From 0d9b066915cd56c6957877ac793fe27b3145c110 Mon Sep 17 00:00:00 2001
From: Anton Reinhard <anton.reinhard@proton.me>
Date: Tue, 5 Mar 2024 23:32:02 +0100
Subject: [PATCH] A100 bench

---
 examples/qed_bench.jl                    | 37 +++++++++---------------
 experiments/diagram_bench_hemera_a100.sh | 24 +++++++++++++++
 experiments/run_qed_exec.sh              |  1 +
 3 files changed, 39 insertions(+), 23 deletions(-)

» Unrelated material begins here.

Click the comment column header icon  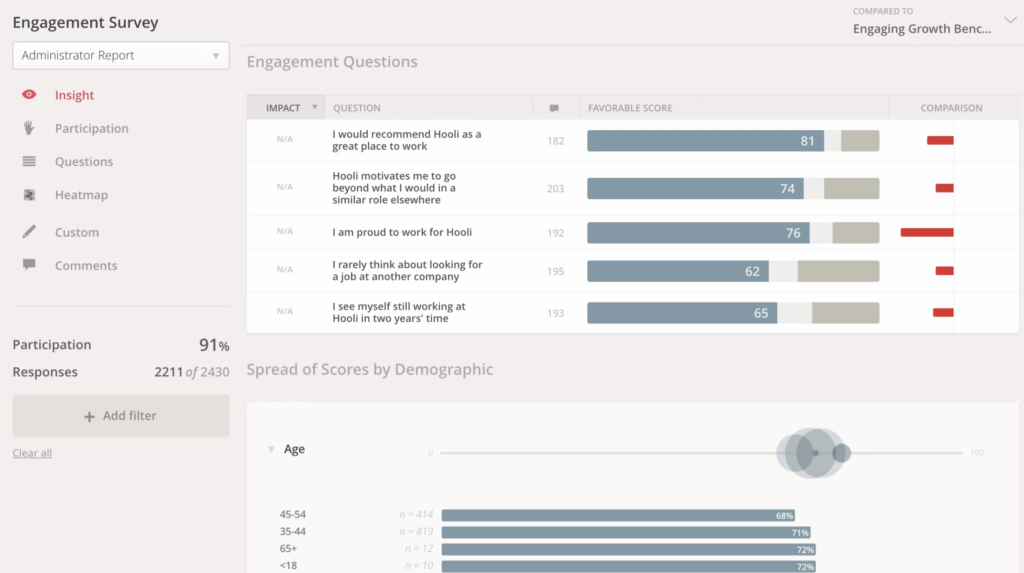[x=554, y=108]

 create mode 100755 experiments/diagram_bench_hemera_a100.sh

diff --git a/examples/qed_bench.jl b/examples/qed_bench.jl
index 91a99ad..07fc7dd 100644
--- a/examples/qed_bench.jl
+++ b/examples/qed_bench.jl
@@ -8,7 +8,7 @@ using Random
 using BenchmarkTools
 using Dates
 
-DISABLE_GPU = true
+DISABLE_GPU = false
 
 function log(x...)
     println(now(), " ", join(x, " ")...)
@@ -44,7 +44,7 @@ if isfile(results_filename)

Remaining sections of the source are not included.